_TASK OBJECTIVE_
Transcribe exactly the line that contains "Jackpot Joy (346, 362)" and all lines following it to the end of the material below; omit everything else.

- Opening Delimiter -

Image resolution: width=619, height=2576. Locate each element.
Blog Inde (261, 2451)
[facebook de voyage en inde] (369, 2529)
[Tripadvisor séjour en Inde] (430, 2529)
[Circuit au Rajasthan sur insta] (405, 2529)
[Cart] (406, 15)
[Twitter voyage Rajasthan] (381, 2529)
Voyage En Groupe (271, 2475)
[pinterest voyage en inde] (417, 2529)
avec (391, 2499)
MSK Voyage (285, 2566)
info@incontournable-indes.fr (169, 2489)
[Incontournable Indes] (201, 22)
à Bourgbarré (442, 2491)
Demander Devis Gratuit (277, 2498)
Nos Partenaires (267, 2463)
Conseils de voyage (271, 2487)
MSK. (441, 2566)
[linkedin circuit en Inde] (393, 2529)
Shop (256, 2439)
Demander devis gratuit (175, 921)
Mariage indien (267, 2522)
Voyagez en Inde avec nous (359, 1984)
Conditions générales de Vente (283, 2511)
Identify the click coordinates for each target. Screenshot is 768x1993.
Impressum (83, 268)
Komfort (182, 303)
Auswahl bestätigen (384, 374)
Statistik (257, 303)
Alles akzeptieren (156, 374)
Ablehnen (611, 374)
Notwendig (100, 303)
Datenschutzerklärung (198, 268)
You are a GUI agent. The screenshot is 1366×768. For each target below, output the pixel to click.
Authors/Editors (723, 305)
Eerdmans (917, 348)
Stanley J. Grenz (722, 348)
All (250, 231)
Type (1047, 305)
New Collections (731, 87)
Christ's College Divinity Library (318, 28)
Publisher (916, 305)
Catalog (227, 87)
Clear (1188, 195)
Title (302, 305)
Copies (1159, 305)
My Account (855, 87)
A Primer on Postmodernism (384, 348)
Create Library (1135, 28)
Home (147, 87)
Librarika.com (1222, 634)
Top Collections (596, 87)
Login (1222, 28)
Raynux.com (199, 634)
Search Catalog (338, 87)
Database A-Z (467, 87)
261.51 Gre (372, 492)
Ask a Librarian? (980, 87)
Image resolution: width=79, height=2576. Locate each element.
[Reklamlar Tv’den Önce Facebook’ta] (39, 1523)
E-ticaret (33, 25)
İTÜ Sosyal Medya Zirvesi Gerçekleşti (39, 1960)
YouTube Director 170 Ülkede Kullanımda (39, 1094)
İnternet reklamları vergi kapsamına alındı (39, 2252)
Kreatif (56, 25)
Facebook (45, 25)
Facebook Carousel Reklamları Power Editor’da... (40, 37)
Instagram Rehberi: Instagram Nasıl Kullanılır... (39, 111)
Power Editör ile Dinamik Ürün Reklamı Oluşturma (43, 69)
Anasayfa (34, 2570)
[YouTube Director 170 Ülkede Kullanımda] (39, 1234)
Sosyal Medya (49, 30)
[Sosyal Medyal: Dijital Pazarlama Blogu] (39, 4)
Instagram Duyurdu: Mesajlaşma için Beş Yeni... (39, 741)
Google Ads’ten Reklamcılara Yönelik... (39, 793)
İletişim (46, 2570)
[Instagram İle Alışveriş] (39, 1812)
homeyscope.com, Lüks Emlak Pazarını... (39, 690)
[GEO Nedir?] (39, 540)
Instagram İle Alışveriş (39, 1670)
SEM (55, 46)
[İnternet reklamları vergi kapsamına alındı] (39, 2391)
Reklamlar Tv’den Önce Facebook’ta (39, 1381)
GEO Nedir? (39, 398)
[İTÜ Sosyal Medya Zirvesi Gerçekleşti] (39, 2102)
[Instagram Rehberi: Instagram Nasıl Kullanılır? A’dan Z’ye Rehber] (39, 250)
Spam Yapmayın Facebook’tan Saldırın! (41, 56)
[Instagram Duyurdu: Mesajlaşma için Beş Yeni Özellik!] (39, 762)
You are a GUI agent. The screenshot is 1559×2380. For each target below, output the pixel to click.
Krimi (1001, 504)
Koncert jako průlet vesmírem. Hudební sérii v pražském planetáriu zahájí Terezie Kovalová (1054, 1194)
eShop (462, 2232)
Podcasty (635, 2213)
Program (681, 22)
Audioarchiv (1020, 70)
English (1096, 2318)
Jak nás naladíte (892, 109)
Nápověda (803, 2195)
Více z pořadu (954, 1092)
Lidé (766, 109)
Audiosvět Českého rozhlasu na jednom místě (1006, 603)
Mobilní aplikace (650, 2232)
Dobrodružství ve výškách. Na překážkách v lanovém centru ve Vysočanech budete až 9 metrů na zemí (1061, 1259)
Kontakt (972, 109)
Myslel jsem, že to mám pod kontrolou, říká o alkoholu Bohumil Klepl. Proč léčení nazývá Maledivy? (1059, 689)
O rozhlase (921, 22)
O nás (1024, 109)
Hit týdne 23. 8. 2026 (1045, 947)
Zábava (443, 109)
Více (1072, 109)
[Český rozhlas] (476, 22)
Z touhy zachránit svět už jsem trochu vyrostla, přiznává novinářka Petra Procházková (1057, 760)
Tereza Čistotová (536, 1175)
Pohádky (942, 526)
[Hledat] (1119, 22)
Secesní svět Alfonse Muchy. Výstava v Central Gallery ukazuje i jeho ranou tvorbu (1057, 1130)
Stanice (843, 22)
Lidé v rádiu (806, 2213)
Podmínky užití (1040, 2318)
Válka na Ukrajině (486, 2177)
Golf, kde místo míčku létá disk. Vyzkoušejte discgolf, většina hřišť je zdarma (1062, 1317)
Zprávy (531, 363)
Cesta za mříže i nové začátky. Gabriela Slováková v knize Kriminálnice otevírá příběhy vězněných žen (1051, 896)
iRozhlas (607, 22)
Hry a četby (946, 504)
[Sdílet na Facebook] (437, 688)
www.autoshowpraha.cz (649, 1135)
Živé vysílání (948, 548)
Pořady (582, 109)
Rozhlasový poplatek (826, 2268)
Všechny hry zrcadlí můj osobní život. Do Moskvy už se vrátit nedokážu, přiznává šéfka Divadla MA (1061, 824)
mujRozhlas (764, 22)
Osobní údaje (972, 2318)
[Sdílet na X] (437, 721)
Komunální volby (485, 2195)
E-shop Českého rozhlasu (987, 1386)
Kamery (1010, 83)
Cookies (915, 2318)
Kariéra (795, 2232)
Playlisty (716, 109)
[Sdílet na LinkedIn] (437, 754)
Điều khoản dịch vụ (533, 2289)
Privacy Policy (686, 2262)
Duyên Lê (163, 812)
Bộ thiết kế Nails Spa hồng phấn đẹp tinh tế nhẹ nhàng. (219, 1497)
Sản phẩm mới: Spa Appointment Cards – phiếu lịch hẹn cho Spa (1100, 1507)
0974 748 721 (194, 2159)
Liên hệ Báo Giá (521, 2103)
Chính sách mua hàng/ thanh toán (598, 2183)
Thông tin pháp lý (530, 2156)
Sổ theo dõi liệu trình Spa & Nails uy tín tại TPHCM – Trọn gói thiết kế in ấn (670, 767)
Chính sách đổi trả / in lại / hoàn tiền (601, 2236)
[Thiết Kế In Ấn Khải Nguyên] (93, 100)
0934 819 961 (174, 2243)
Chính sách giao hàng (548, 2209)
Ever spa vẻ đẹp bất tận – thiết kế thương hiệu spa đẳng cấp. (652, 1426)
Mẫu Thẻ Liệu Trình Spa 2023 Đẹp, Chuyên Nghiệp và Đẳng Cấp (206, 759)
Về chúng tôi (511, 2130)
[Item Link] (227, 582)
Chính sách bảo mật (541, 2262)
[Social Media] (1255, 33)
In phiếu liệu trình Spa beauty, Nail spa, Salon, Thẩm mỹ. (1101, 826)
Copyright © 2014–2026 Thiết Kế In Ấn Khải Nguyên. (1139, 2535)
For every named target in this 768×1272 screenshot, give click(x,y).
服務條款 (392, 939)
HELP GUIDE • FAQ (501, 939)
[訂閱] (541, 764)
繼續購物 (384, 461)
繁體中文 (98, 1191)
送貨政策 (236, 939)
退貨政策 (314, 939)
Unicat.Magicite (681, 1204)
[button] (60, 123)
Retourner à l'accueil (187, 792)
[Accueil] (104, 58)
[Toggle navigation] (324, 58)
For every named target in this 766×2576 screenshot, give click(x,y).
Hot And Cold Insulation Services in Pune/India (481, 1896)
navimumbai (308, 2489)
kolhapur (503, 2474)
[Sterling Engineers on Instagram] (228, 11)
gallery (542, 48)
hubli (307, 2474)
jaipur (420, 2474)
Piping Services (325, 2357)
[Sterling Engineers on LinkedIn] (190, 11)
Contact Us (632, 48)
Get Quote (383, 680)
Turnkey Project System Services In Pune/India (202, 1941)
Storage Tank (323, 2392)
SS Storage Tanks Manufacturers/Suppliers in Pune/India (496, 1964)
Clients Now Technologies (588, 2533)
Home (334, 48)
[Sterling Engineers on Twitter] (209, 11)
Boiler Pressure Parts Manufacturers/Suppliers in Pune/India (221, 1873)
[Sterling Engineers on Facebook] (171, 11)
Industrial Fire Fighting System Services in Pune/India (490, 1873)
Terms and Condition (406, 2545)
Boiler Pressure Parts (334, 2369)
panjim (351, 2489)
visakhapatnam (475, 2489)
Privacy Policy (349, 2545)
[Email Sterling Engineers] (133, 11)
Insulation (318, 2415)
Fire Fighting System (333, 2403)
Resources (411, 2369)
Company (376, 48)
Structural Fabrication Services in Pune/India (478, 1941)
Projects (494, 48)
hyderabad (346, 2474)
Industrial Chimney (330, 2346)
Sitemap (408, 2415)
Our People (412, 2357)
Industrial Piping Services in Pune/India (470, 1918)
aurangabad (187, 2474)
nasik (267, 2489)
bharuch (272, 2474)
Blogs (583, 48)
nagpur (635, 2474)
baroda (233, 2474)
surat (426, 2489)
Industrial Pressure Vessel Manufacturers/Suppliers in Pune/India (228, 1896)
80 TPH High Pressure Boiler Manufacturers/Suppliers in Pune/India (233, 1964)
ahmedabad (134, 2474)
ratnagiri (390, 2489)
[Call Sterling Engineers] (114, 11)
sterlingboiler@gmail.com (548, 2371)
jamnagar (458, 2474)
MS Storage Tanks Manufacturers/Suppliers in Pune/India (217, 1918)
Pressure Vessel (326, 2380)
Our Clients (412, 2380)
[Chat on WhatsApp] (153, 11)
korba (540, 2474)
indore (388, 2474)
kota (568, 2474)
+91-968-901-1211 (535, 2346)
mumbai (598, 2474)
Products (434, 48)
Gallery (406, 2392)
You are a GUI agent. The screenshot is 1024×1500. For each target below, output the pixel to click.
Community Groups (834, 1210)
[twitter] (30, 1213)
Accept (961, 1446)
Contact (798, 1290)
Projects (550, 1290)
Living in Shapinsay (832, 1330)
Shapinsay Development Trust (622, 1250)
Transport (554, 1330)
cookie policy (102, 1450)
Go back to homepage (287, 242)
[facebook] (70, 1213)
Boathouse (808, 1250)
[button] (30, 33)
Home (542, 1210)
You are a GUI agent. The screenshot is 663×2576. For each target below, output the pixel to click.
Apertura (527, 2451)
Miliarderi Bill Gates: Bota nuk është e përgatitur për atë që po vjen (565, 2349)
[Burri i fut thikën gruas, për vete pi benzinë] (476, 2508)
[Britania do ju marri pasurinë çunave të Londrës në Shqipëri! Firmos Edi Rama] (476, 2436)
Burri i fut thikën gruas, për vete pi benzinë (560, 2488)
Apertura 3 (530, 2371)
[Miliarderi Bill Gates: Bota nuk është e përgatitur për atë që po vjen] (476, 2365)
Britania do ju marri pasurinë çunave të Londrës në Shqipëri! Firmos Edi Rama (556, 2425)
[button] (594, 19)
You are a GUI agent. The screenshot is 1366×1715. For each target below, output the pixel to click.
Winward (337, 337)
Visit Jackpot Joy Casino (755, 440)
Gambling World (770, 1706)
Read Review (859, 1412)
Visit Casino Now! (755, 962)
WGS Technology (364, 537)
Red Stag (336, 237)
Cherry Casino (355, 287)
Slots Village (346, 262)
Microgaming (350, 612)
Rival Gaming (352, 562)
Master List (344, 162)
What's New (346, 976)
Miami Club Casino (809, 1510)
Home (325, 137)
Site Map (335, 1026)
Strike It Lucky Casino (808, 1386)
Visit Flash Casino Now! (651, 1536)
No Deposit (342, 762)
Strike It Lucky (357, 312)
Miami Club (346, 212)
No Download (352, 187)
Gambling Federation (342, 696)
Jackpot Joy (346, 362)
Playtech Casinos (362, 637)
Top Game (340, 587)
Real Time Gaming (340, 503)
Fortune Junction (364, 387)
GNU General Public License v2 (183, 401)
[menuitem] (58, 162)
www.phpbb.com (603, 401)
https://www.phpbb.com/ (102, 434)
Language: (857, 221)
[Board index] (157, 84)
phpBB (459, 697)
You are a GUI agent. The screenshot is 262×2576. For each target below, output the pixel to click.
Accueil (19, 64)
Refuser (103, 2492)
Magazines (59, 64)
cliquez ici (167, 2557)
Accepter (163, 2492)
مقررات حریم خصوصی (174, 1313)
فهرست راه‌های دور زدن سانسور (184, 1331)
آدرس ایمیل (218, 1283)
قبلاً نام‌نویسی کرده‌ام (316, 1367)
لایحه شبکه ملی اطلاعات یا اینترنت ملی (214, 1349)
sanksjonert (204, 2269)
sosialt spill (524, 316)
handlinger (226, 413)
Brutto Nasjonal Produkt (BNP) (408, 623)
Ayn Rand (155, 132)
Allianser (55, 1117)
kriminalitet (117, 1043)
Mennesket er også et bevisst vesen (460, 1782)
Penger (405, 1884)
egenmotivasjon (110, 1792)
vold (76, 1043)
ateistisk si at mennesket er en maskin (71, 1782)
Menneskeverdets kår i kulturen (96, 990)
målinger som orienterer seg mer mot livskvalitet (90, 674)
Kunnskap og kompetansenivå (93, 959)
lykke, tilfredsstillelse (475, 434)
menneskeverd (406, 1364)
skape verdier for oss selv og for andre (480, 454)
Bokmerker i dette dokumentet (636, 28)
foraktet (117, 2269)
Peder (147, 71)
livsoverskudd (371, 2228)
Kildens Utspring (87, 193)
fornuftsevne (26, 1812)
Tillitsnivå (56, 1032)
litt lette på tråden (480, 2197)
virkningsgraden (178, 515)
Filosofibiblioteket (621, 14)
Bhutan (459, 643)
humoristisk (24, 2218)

- Closing Delimiter -

_SOLUTION TO THIS PROBLEM_
Jackpot Joy (346, 362)
Playtech Casinos (362, 637)
Top Game (340, 587)
Real Time Gaming (340, 503)
Fortune Junction (364, 387)
GNU General Public License v2 (183, 401)
[menuitem] (58, 162)
www.phpbb.com (603, 401)
https://www.phpbb.com/ (102, 434)
Language: (857, 221)
[Board index] (157, 84)
phpBB (459, 697)
You are a GUI agent. The screenshot is 262×2576. For each target below, output the pixel to click.
Accueil (19, 64)
Refuser (103, 2492)
Magazines (59, 64)
cliquez ici (167, 2557)
Accepter (163, 2492)
مقررات حریم خصوصی (174, 1313)
فهرست راه‌های دور زدن سانسور (184, 1331)
آدرس ایمیل (218, 1283)
قبلاً نام‌نویسی کرده‌ام (316, 1367)
لایحه شبکه ملی اطلاعات یا اینترنت ملی (214, 1349)
sanksjonert (204, 2269)
sosialt spill (524, 316)
handlinger (226, 413)
Brutto Nasjonal Produkt (BNP) (408, 623)
Ayn Rand (155, 132)
Allianser (55, 1117)
kriminalitet (117, 1043)
Mennesket er også et bevisst vesen (460, 1782)
Penger (405, 1884)
egenmotivasjon (110, 1792)
vold (76, 1043)
ateistisk si at mennesket er en maskin (71, 1782)
Menneskeverdets kår i kulturen (96, 990)
målinger som orienterer seg mer mot livskvalitet (90, 674)
Kunnskap og kompetansenivå (93, 959)
lykke, tilfredsstillelse (475, 434)
menneskeverd (406, 1364)
skape verdier for oss selv og for andre (480, 454)
Bokmerker i dette dokumentet (636, 28)
foraktet (117, 2269)
Peder (147, 71)
livsoverskudd (371, 2228)
Kildens Utspring (87, 193)
fornuftsevne (26, 1812)
Tillitsnivå (56, 1032)
litt lette på tråden (480, 2197)
virkningsgraden (178, 515)
Filosofibiblioteket (621, 14)
Bhutan (459, 643)
humoristisk (24, 2218)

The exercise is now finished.